Exercise details ▸
Please print every record below exactly as it appears.

Records from a collection:
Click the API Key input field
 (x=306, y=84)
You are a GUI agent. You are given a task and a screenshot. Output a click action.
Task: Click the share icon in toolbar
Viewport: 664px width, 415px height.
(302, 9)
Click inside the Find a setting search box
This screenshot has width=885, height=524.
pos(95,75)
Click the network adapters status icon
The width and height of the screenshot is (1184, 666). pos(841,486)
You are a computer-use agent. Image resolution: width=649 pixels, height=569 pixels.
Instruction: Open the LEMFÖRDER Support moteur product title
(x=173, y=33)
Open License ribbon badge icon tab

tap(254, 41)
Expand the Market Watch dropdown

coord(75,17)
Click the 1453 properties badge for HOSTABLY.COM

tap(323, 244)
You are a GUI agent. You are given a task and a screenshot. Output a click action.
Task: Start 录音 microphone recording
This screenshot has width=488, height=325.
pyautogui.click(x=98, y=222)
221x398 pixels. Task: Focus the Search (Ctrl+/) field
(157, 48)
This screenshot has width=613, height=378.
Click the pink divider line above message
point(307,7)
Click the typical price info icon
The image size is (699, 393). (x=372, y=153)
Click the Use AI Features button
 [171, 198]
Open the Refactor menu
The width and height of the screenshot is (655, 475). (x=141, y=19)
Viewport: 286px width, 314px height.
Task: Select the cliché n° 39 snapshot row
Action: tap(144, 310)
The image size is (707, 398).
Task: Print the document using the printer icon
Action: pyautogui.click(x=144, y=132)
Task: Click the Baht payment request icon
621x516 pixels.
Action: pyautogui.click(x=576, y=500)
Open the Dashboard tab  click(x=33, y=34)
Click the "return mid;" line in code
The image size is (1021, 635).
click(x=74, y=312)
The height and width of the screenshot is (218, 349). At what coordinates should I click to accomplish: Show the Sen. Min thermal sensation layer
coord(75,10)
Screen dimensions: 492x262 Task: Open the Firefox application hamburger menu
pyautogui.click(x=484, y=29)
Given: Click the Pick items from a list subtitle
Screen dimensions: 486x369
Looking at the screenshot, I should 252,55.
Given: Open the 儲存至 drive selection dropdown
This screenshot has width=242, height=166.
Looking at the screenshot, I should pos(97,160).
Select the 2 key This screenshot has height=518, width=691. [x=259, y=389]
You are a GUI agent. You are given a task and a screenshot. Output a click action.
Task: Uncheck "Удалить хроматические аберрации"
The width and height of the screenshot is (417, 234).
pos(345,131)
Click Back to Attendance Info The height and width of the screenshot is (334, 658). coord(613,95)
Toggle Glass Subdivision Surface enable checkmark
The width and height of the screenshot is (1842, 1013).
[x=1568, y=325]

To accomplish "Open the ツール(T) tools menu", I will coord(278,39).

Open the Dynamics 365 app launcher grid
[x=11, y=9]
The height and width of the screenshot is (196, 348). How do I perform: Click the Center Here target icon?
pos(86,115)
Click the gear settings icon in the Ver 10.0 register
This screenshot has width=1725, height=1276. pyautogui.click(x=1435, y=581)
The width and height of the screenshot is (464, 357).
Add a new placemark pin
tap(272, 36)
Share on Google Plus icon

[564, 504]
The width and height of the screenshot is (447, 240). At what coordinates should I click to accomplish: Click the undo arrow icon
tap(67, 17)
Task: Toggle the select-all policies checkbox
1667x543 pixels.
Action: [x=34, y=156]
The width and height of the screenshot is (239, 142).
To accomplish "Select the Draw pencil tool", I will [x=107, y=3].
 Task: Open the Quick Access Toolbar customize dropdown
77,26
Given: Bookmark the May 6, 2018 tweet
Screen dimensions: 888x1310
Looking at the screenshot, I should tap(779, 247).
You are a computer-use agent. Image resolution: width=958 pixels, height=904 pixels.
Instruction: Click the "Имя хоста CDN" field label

Reply to the task ▸
Click the API Key input field
 (x=306, y=84)
You are a GUI agent. You are given a task and a screenshot. Output a click action.
Task: Click the share icon in toolbar
Viewport: 664px width, 415px height.
(302, 9)
Click inside the Find a setting search box
This screenshot has width=885, height=524.
pos(95,75)
Click the network adapters status icon
The width and height of the screenshot is (1184, 666). pos(841,486)
You are a computer-use agent. Image resolution: width=649 pixels, height=569 pixels.
Instruction: Open the LEMFÖRDER Support moteur product title
(x=173, y=33)
Open License ribbon badge icon tab

tap(254, 41)
Expand the Market Watch dropdown

coord(75,17)
Click the 1453 properties badge for HOSTABLY.COM

tap(323, 244)
You are a GUI agent. You are given a task and a screenshot. Output a click action.
Task: Start 录音 microphone recording
This screenshot has width=488, height=325.
pyautogui.click(x=98, y=222)
221x398 pixels. Task: Focus the Search (Ctrl+/) field
(157, 48)
This screenshot has width=613, height=378.
Click the pink divider line above message
point(307,7)
Click the typical price info icon
The image size is (699, 393). (x=372, y=153)
Click the Use AI Features button
 [171, 198]
Open the Refactor menu
The width and height of the screenshot is (655, 475). (x=141, y=19)
Viewport: 286px width, 314px height.
Task: Select the cliché n° 39 snapshot row
Action: tap(144, 310)
The image size is (707, 398).
Task: Print the document using the printer icon
Action: pyautogui.click(x=144, y=132)
Task: Click the Baht payment request icon
621x516 pixels.
Action: pyautogui.click(x=576, y=500)
Open the Dashboard tab  click(x=33, y=34)
Click the "return mid;" line in code
The image size is (1021, 635).
click(x=74, y=312)
The height and width of the screenshot is (218, 349). At what coordinates should I click to accomplish: Show the Sen. Min thermal sensation layer
coord(75,10)
Screen dimensions: 492x262 Task: Open the Firefox application hamburger menu
pyautogui.click(x=484, y=29)
Given: Click the Pick items from a list subtitle
Screen dimensions: 486x369
Looking at the screenshot, I should 252,55.
Given: Open the 儲存至 drive selection dropdown
This screenshot has width=242, height=166.
Looking at the screenshot, I should pos(97,160).
Select the 2 key This screenshot has height=518, width=691. [x=259, y=389]
You are a GUI agent. You are given a task and a screenshot. Output a click action.
Task: Uncheck "Удалить хроматические аберрации"
The width and height of the screenshot is (417, 234).
pos(345,131)
Click Back to Attendance Info The height and width of the screenshot is (334, 658). coord(613,95)
Toggle Glass Subdivision Surface enable checkmark
The width and height of the screenshot is (1842, 1013).
[x=1568, y=325]

To accomplish "Open the ツール(T) tools menu", I will coord(278,39).

Open the Dynamics 365 app launcher grid
[x=11, y=9]
The height and width of the screenshot is (196, 348). How do I perform: Click the Center Here target icon?
pos(86,115)
Click the gear settings icon in the Ver 10.0 register
This screenshot has width=1725, height=1276. pyautogui.click(x=1435, y=581)
The width and height of the screenshot is (464, 357).
Add a new placemark pin
tap(272, 36)
Share on Google Plus icon

[564, 504]
The width and height of the screenshot is (447, 240). At what coordinates should I click to accomplish: Click the undo arrow icon
tap(67, 17)
Task: Toggle the select-all policies checkbox
1667x543 pixels.
Action: [x=34, y=156]
The width and height of the screenshot is (239, 142).
To accomplish "Select the Draw pencil tool", I will [x=107, y=3].
 Task: Open the Quick Access Toolbar customize dropdown
77,26
Given: Bookmark the May 6, 2018 tweet
Screen dimensions: 888x1310
Looking at the screenshot, I should tap(779, 247).
You are a computer-use agent. Image resolution: width=958 pixels, height=904 pixels.
Instruction: Click the "Имя хоста CDN" field label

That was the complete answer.